Understanding relations is crucial before diving into the specifics of functions. It's like setting the stage before the main act.

Input-output analysis in mathematical functions involves understanding how input values (these could be thought of as questions) link to output values (the answers). The table provided in the exercise is a perfect example of this kind of analysis:

• The x-values (5, 10, 15) stand for inputs.
• The corresponding y-values (3, 8, 8) are the outputs.
• When you look at the table, you see how each input has a specific output.

This analysis helps us grasp whether each input relates to only one output, which is key in determining if a relation is a function. By checking how inputs and outputs pair, we can uphold the principles of a function.
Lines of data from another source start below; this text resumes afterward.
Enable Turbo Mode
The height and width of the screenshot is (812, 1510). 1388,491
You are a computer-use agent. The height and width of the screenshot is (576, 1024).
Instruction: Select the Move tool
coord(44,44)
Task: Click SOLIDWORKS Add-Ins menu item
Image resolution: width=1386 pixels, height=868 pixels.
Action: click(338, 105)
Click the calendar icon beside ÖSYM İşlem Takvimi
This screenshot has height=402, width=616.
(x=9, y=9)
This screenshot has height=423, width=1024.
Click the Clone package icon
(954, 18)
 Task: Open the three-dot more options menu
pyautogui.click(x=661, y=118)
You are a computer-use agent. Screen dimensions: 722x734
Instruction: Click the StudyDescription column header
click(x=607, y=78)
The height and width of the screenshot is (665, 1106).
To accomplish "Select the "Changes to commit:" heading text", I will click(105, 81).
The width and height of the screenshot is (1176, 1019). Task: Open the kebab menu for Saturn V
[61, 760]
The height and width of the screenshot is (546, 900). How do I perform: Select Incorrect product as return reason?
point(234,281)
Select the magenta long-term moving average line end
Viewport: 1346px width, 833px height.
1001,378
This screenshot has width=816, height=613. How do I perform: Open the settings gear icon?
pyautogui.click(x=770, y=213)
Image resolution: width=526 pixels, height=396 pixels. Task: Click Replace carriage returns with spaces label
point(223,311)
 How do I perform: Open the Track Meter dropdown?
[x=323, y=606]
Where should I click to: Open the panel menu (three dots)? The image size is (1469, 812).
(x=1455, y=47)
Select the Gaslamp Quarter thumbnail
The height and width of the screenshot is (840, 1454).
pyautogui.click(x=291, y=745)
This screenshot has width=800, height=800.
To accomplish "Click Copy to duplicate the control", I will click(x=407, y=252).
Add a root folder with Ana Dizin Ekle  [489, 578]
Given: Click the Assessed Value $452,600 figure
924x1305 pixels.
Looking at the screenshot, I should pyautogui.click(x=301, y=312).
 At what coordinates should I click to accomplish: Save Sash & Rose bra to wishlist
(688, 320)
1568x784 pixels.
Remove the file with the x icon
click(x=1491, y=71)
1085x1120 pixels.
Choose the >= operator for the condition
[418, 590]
Unique mapping is an essential concept for defining a function. In the mathematical world, a mapping is just a fancy name for a relationship where inputs connect to outputs. When we talk about a unique mapping, we mean that each input has its own special output, just like a one-to-one correspondence. To determine if the provided numbers in the table have a unique mapping:

• Look at each input \( x \) (5, 10, 15) and see if it links to a single output \( y \) (3, 8, 8).
• In this scenario, no single \( x \) value is paired with multiple \( y \) values, indicating a unique mapping.

This unique mapping verifies that the relation in the table shows \( y \) as a function of \( x \).

According to the definition, a function is a special type of relation where each input value (\( x \)) is linked to exactly one output value (\( y \)). This means no single input can have two different outputs.The table from the exercise illustrates this concept well:

• Each \( x \) value—5, 10, and 15—connects to only one \( y \) value.
• Even when different \( x \) values (like 10 and 15) share the same \( y \) value (8), the definition of a function is not violated.

This scenario confirms that \( y \) is indeed a function of \( x \) because every \( x \) is paired uniquely with a single \( y \). Understanding functions helps in various mathematical applications, from simple calculations to complex calculus problems.